# Goal of the exercise
Starting at the top of the listing, extract every line up to and including the one with "Image resolution: width=205". Pictures stay out of the copy.

|---|

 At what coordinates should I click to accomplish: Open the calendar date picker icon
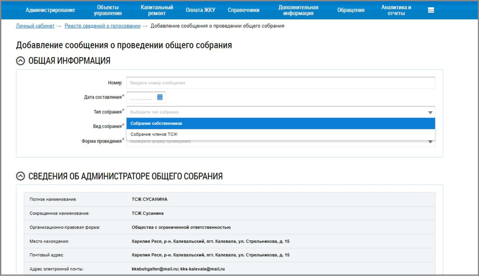click(x=160, y=97)
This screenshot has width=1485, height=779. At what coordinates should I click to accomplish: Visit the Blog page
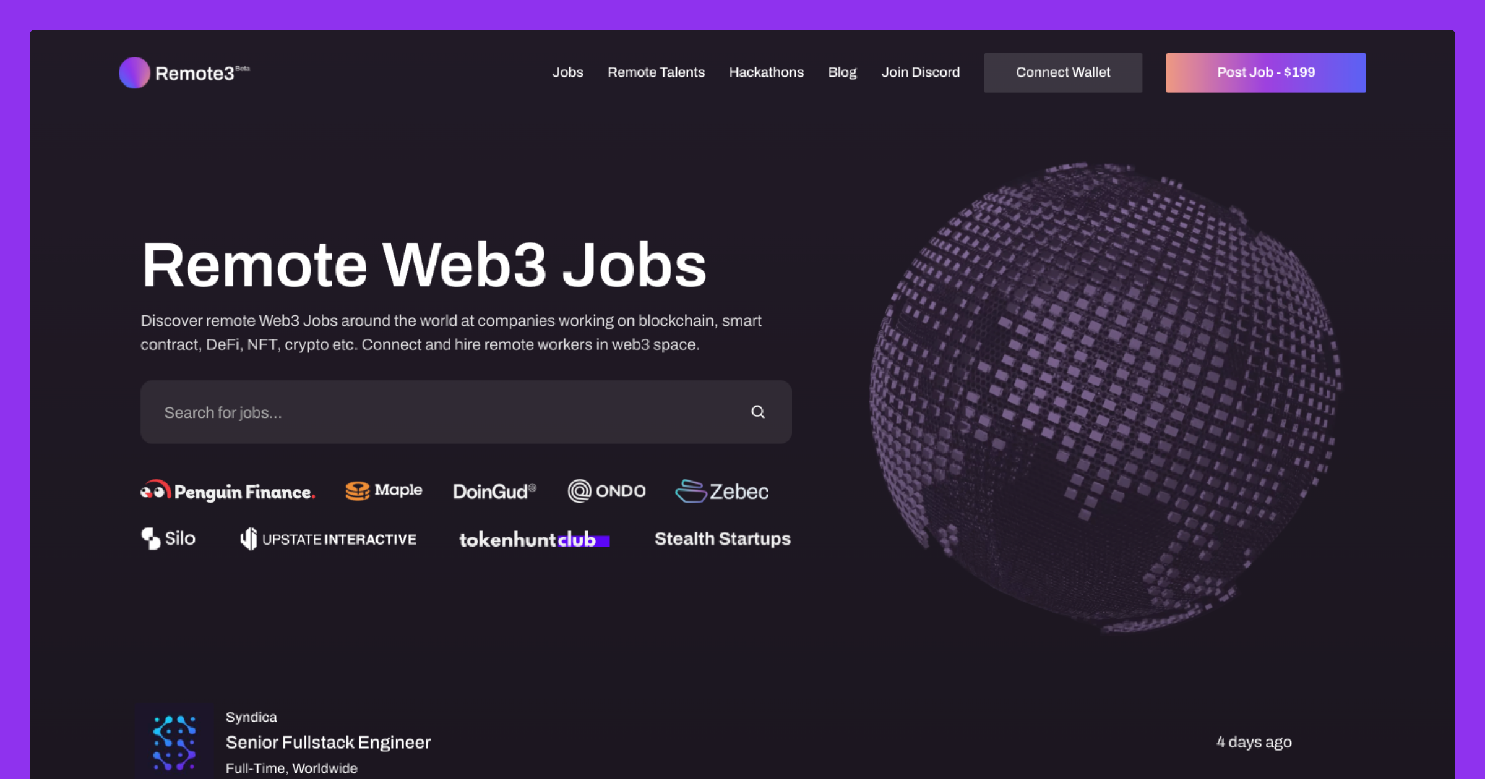pos(842,72)
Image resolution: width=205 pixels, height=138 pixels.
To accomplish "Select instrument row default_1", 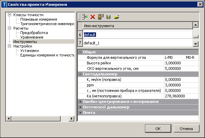I will [x=138, y=43].
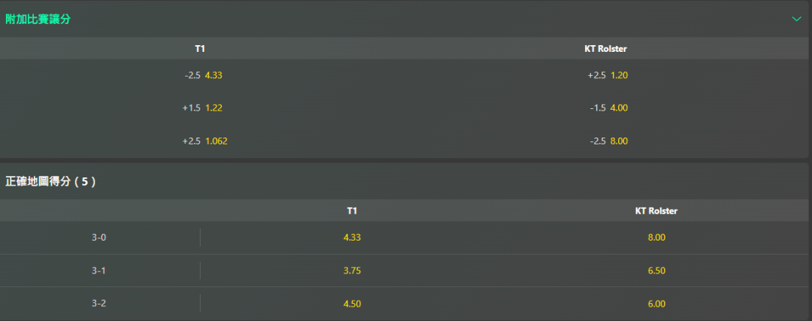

|---|

# Answer to this exercise
 At what coordinates should I click to accomplish: Open the calendar date picker icon
click(x=160, y=97)
This screenshot has width=1485, height=779. At what coordinates should I click to accomplish: Visit the Blog page
pos(842,72)
Image resolution: width=205 pixels, height=138 pixels.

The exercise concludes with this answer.